Don Martin, of Penn Township, Butler County, has participated since the beginning.

Martin said he enjoys the fellowship, getting a little exercise and doing something for the community.

“I probably do it more to be with the guys than pick up trash,” Martin said.

Martin said he has noticed in the last 10 or 15 years there are more water bottles than beer cans. Other items he has seen are commemorative Steelers cans and credit cards.

Among other longtime groups is the Jarvie family, which joined the program in September 1991 and takes care of a Route 28 interchange.

Margaret Jarvie, of Springdale, said she recruits her three children and five grandchildren, as well as friends, to help.

Jarvie said there is less litter. Still, she gets a little disgruntled and asks, “Why do they throw that on the ground?”

She said she finds a lot of Styrofoam containers and straws from soft drinks, as well as medicine bottles.

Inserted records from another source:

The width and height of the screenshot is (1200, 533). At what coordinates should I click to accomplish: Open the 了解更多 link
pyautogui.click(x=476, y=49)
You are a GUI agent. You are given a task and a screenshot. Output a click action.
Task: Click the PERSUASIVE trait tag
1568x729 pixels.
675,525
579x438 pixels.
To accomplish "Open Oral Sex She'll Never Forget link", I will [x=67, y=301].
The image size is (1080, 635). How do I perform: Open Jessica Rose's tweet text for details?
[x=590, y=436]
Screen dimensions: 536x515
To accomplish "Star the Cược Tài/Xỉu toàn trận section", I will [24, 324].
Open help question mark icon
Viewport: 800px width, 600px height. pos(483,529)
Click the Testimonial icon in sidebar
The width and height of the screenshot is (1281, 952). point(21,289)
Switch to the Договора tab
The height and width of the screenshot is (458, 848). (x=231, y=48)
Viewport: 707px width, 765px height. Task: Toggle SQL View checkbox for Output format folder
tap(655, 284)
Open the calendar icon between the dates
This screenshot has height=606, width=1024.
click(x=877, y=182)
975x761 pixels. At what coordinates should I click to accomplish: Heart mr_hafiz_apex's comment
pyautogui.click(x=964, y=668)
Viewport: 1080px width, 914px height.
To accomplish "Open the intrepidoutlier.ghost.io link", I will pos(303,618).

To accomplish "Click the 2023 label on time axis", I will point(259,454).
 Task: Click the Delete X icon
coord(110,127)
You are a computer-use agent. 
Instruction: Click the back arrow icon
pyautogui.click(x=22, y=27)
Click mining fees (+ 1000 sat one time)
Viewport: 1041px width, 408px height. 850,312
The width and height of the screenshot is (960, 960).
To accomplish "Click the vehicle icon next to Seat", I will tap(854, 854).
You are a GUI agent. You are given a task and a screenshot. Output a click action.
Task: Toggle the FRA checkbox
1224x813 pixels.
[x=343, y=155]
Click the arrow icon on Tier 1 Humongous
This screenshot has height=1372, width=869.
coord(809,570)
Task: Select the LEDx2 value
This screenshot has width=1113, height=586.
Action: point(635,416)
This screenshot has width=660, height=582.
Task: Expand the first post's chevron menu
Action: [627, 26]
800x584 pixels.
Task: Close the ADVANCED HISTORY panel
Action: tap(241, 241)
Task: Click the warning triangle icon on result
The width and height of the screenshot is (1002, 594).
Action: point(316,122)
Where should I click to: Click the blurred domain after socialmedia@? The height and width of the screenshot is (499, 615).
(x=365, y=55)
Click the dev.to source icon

She carries in her car the vest and bags PennDOT provides, if things need to be cleaned between pick-ups.

District 11 executive Cheryl Moon-Sirianni applauded the volunteers.

“Because of the help of our participants, we are able to direct more money to maintaining and improving our transportation network, which otherwise would have been spent on removing litter from our roadways,” Moon-Sirianni said. “Although these folks do a tremendous job, there remains a lot of opportunity for other folks to get involved.”